Day 176

Level 2 Chi Kung.

Before Jack was born, when we first started thinking about trying for a baby, we followed the advice in some book, to buy a digital thermometer and take my temperature each day, so that we could see (from the slight spike in temperature) when in the month I typically ovulated. In solidarity, Nick took his own temperature as well, and we thereby discovered that he runs on average half a degree above ‘normal’ while I run at least half a degree below normal (so in Twilight terms, he’s Jacob to my Edward, except I’m a girl). This makes him an ideal sleeping companion in the winter months and, over the years, he has become stoical about me treating him like a man-sized hot water bottle (with benefits). A couple of weeks ago however, I identified that this was part of the problem with my ongoing sleep deprivation: Nick is a night owl but there is no point in me going to bed before him, as I just lie there shivering. I hit upon the idea of buying an electric blanket, and following extensive perusing of reviews, chose one from John Lewis. It arrived earlier this week and worked so well that I immediately renamed it ‘the electric husband’.
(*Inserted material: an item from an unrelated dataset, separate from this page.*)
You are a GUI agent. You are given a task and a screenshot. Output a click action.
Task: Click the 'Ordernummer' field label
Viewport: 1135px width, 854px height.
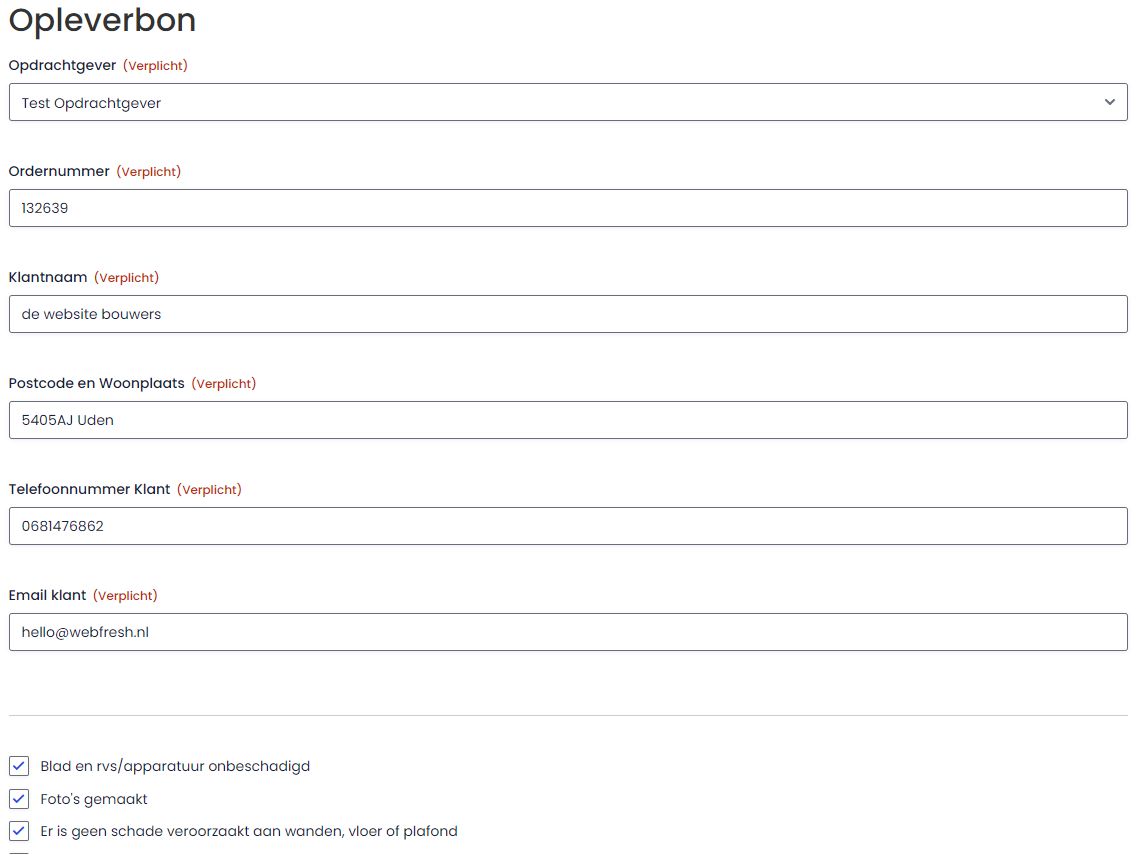[59, 171]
During the preparations for the pikkujoulo yesterday, I began to feel the first inklings that I might be coming down with Katie’s cold. By the time the guests decided to leave I was feeling a bit under par, and by the time they actually left (after the obligatory 45 minutes of rousting multiple children, and the losing and finding hats, coats, gloves etc) I was feeling pretty dreadful. By the time I had put the leftovers away, brushed my teeth and washed my face, it was all I could do to crawl into bed with the electric husband on 5 and lie shivering uncontrollably until joined by the real husband. I woke up this morning feeling utterly dire, and croaked a plea for Nick to do the morning for me, rolled over and, aside from breaks to take paracetamol and go to the loo, slept until 1 pm. Feeling slightly improved, I did Chi Kung, ran a hot bath (in which I immediately fell asleep again) and then went downstairs to be ready for Jack returning from school. The kitchen, with post-party mess overlaid with breakfast chaos, was a depressing sight and, in low-productivity mode, it seemed to take hours to clean it up. By the time it was spic and span and the kids had been fed, I was ready to collapse on the sofa and have family movie with the kids.

The thing is, that sounds like a bad day, but actually, it was total luxury to feel sick and be able to STAY IN BED, instead of dragging myself into the office, or (since several members of the family usually get sick at once) cleaning up someone else’s vomit!